**THE TASK:**
Present the count of lines in the entries below that hold "computer", and present nothing else.
━━ PROVIDED RECORDS ━━
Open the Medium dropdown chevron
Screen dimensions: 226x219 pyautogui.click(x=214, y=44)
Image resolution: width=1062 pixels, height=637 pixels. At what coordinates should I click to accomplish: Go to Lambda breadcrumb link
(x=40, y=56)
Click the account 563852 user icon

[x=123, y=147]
━━━
━━ PROVIDED RECORDS ━━
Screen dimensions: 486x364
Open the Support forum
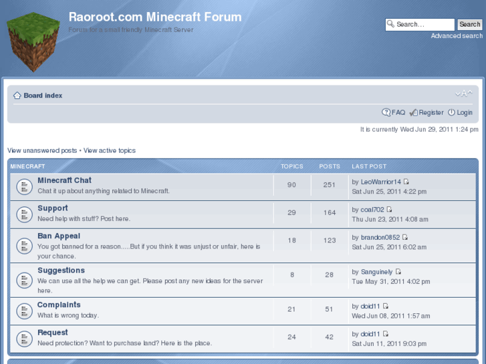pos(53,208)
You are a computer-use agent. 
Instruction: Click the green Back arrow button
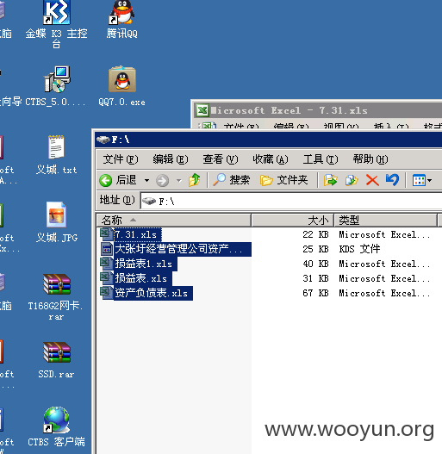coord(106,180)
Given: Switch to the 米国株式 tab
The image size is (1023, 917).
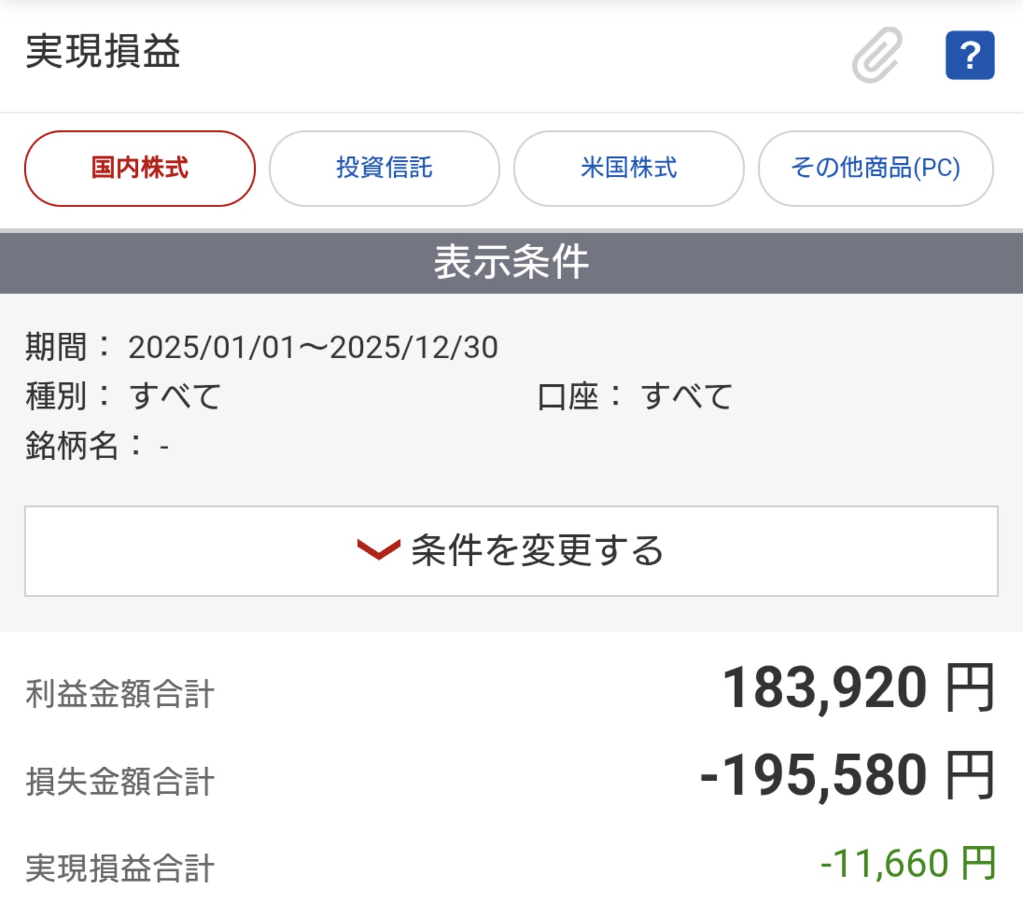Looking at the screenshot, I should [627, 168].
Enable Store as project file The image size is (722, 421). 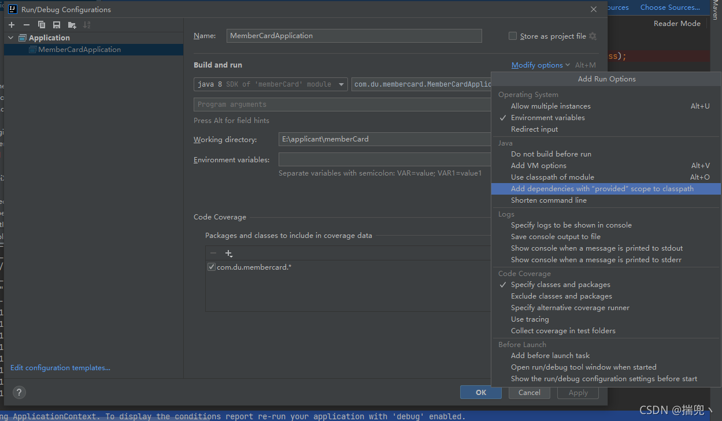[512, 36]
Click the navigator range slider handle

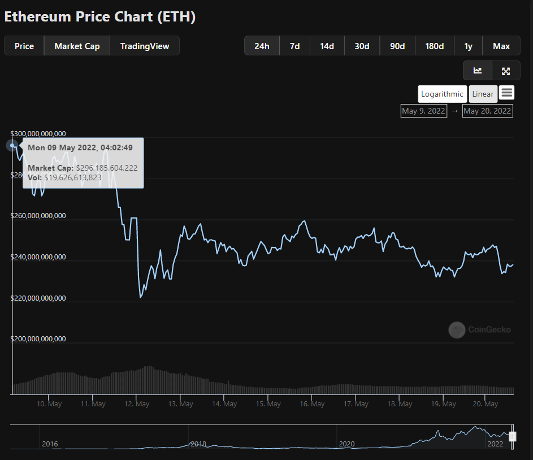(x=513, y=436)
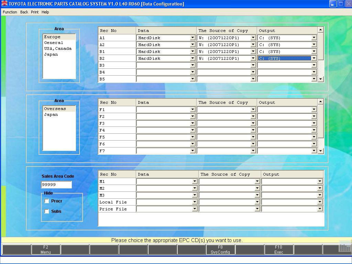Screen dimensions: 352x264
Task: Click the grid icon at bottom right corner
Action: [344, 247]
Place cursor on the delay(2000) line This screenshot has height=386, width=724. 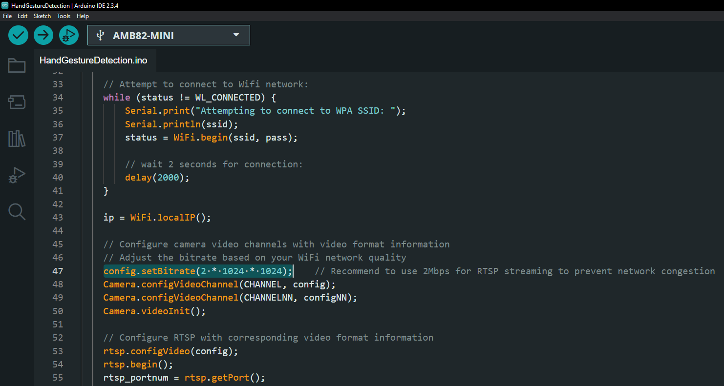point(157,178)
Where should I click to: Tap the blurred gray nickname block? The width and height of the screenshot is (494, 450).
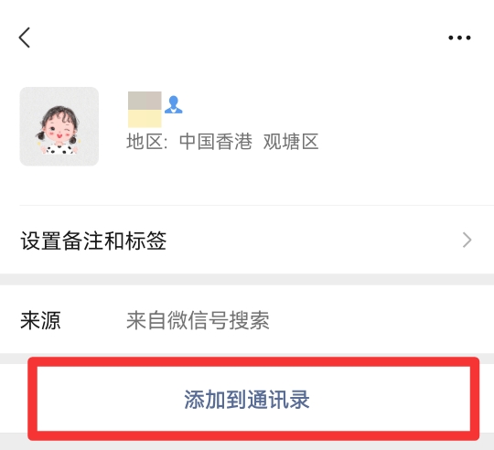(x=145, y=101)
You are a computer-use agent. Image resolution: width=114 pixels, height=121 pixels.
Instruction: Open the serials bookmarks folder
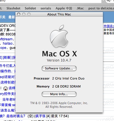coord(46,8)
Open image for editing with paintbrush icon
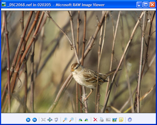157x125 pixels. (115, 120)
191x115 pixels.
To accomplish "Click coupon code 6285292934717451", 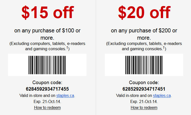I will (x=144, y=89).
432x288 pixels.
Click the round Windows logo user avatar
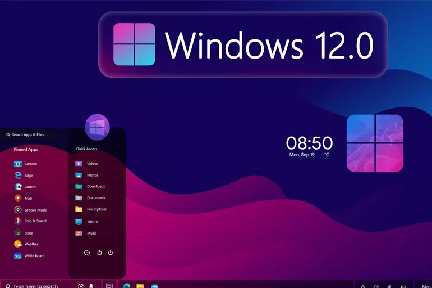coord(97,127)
━━━
**RESULT OF THE TASK:**
2